Дружинник, твердо уверенный в правильности своих поступков, внимая словам отца Серафима, испытывал смешанные чувства. Он почтительно, но с военной прямотой возражал монаху, что, дескать, правое дело одними молитвами и смирением не отстоять, против зла сражаться надобно, причем умело и доблестно. Но в душе Михася почему-то вдруг возникли тревожные сомнения, ибо он понимал, что перед ним не просто по-христиански мудрый монах, проведший всю жизнь за книгами и потому не понимающий сути воинского ремесла. И прежние профессиональные рассуждения отца Серафима о воинском деле, и боевая стойка, в которую монах спросонья встал на глазах дружинника сегодня утром, и его последние слова об ударе коленом с разножки...
— Анюта — девушка хорошая, честная и справедливая, она воинские навыки, которым я ее обучаю, во зло не обратит! — довольно твердо произнес Михась после некоторых раздумий.
— Да, она и честная, и справедливая. Только понятие справедливости человеку не раз и навсегда при рождении дается. Оно меняется вместе с человеком, его поступками и возможностями. Вот чего я боюсь. Слишком много примеров печальных, устану их перечислять, коль начну... Однако если ты уверен в своей правоте и не сомневаешься в Анюте, то продолжай исполнять задуманное. При этом помни о моих словах и не гнушайся спросить совета, если возникнут сомнения.
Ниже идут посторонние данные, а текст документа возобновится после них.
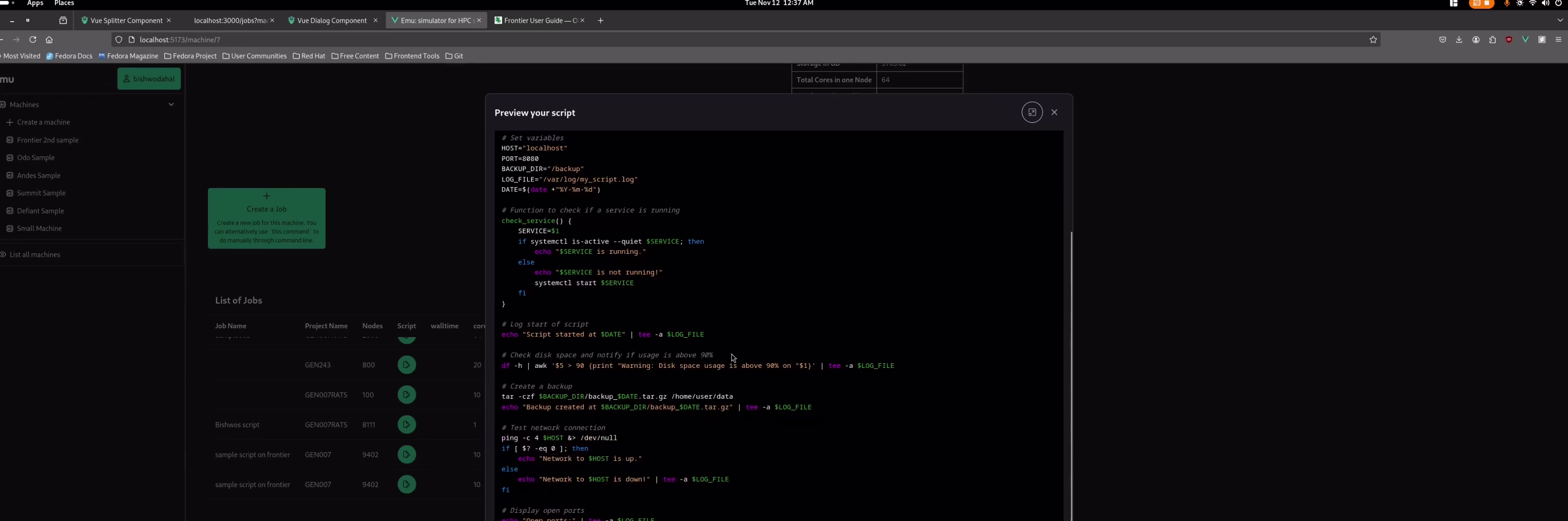Run the Bishwos script job

407,425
— Спасибо, отче! Но ты сказал, что Анюта собралась со мной уйти. Это для меня новость, причем совершенно неожиданная. Куда и зачем она пойдет-то?
— Ну, об этом она сама тебе поведает вскорости. С ней и обсуждай.
— Хотел бы я, чтобы и ты, отче, в этом обсуждении участвовал.
— Спасибо за доверие, дружинник. Готов помочь вам советами, коль Анюта не воспротивится.
— Что ты, отче! Да она тебя почитает превыше родителя!
— Хорошо бы, коли так, — задумчиво и печально произнес монах.
В печи весело потрескивали полешки, согревая избенку, затерянную в безбрежных дебрях русского леса. Снегопад все усиливался, снег валил уже сплошной стеной, пряча под пушистым покровом пожухлую траву, опавшие листья, пни и коряги, звериные тропы и немногочисленные дороги, проложенные человеком. Он одинаково щедро покрывал и крестьянские подворья, и крыши боярских теремов, и палатки и землянки русского войска, терпящего в Ливонии одну неудачу за другой.